The model of this benchmark is listed as follows. The missile model is placed along the 𝑥-axis, as illustrated in Figure 11. Table 4 illustrates the corresponding parameters of this model.

This testing benchmark is operating at 5.0 GHz, for which the number of unknowns is 69247. The simulation times for different number of processes and the results of parallel speed-up ratio are listed in Table 5 and Figure 12, respectively. Taking the time for 64 processes as a reference, it can be found in Figure 12 that the parallel speedup ratio is nearly linear. However, in the case of 192 and 256 processes, the parallel efficiencies for the simulation decrease compared with the theoretical results. An increase in the number of processes deteriorates the performance. This is expected because the ratio of the communication volume to computation increases with an increase in the number of processes for this problem. But the parallel efficiencies of all these four situations are also higher than 80%, which proves a good parallel performance of this paper’s method.

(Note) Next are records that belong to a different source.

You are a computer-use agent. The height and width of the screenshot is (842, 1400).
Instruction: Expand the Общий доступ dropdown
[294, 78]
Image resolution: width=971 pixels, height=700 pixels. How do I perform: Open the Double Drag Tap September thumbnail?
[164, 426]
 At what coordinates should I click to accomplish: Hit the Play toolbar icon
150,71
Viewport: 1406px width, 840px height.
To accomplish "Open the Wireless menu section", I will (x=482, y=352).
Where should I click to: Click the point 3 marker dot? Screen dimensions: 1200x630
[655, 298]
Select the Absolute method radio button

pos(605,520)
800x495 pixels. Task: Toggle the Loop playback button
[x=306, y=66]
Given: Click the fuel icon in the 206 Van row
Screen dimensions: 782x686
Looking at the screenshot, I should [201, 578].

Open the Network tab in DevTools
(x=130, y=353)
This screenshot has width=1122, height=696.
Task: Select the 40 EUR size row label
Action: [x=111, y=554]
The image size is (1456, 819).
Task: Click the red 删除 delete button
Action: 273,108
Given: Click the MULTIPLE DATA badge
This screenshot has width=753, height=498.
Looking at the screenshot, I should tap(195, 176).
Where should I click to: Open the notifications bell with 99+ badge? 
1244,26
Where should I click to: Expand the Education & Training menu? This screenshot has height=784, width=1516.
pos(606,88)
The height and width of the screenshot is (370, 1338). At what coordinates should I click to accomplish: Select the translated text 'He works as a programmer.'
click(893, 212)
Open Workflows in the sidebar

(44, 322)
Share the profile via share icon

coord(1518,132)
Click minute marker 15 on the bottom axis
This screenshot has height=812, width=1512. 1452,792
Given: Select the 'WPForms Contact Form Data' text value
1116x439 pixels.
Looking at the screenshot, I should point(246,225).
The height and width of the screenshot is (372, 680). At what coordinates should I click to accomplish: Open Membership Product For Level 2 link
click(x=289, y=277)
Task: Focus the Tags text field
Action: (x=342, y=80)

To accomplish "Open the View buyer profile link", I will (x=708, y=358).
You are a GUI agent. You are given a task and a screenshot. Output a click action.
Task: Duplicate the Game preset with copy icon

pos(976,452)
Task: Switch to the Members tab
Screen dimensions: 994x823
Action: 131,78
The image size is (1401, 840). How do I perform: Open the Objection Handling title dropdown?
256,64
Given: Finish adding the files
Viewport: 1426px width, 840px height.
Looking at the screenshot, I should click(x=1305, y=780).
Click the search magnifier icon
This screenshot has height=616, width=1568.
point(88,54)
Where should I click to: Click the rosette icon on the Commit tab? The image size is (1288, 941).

(2) Consider next the missile’s bistatic RCS and its surface current distribution.

Table 6 illustrates the corresponding parameters of this benchmark, and Table 7 summarizes the computation results. In the following, RCS results and surface current distribution of this benchmark are listed in Figures 13 and 14, respectively.

From this benchmark, it is clear that the proposed method in this paper is able to handle electrically large scattering problems of hundreds of wavelength in the maximum dimension.

5. Conclusion

In this paper, RCS computation of electrically large platforms using parallel MoM technique with higher-order basis functions is presented. A load-balanced parallel method is achieved by a matrix partition scheme, so the total wall clock time for solving a large dense matrix is shortened. Its accuracy, efficiency, and applicability are also validated through several numerical examples. In conclusion, the method proposed in this paper can solve some electrically large problems with high accuracy and short computation time, which cannot be achieved by the conventional RWG MoM method. Also this paper contributes to ongoing research efforts on developing numerically accurate solutions for electrically large problems.

Acknowledgments

This work is partly supported by the Fundamental Research Funds for the Central Universities of China (JY10000902002, K50510020017) and the National Science Foundation of China (61072019). This work is also supported by Shanghai Supercomputer Center of China (SSC).